> [Work instruction]: What you return should match the data below exactly, with every entry reproduced.
++++ Dataset content
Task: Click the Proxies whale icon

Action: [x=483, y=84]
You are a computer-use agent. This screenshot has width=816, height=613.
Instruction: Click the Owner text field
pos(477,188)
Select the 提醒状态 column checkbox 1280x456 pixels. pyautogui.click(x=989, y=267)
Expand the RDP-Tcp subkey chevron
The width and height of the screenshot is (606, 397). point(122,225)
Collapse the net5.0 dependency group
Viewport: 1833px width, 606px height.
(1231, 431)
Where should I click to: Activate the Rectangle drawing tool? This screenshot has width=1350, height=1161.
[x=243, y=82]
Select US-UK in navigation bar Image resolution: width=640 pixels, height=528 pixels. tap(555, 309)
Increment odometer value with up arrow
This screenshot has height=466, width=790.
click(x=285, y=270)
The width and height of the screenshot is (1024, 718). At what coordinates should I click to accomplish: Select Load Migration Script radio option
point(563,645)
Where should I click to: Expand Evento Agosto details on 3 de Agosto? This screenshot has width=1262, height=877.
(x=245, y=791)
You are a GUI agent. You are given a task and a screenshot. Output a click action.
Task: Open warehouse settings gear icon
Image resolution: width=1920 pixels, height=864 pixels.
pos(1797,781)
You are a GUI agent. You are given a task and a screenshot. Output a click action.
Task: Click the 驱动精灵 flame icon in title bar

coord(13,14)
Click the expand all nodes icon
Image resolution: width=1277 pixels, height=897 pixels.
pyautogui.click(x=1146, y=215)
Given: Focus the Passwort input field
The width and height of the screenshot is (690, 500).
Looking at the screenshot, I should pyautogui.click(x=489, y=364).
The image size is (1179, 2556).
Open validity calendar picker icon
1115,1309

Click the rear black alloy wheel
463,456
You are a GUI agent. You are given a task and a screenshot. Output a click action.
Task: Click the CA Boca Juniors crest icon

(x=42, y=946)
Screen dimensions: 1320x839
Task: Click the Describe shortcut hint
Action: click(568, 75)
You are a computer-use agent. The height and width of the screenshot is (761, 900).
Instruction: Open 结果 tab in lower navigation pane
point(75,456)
++++++++
> [Response for this exercise]:
Task: Click the Proxies whale icon

Action: [x=483, y=84]
You are a computer-use agent. This screenshot has width=816, height=613.
Instruction: Click the Owner text field
pos(477,188)
Select the 提醒状态 column checkbox 1280x456 pixels. pyautogui.click(x=989, y=267)
Expand the RDP-Tcp subkey chevron
The width and height of the screenshot is (606, 397). point(122,225)
Collapse the net5.0 dependency group
Viewport: 1833px width, 606px height.
(1231, 431)
Where should I click to: Activate the Rectangle drawing tool? This screenshot has width=1350, height=1161.
[x=243, y=82]
Select US-UK in navigation bar Image resolution: width=640 pixels, height=528 pixels. tap(555, 309)
Increment odometer value with up arrow
This screenshot has height=466, width=790.
click(x=285, y=270)
The width and height of the screenshot is (1024, 718). At what coordinates should I click to accomplish: Select Load Migration Script radio option
point(563,645)
Where should I click to: Expand Evento Agosto details on 3 de Agosto? This screenshot has width=1262, height=877.
(x=245, y=791)
You are a GUI agent. You are given a task and a screenshot. Output a click action.
Task: Open warehouse settings gear icon
Image resolution: width=1920 pixels, height=864 pixels.
pos(1797,781)
You are a GUI agent. You are given a task and a screenshot. Output a click action.
Task: Click the 驱动精灵 flame icon in title bar

coord(13,14)
Click the expand all nodes icon
Image resolution: width=1277 pixels, height=897 pixels.
pyautogui.click(x=1146, y=215)
Given: Focus the Passwort input field
The width and height of the screenshot is (690, 500).
Looking at the screenshot, I should pyautogui.click(x=489, y=364).
The image size is (1179, 2556).
Open validity calendar picker icon
1115,1309

Click the rear black alloy wheel
463,456
You are a GUI agent. You are given a task and a screenshot. Output a click action.
Task: Click the CA Boca Juniors crest icon

(x=42, y=946)
Screen dimensions: 1320x839
Task: Click the Describe shortcut hint
Action: click(568, 75)
You are a computer-use agent. The height and width of the screenshot is (761, 900).
Instruction: Open 结果 tab in lower navigation pane
point(75,456)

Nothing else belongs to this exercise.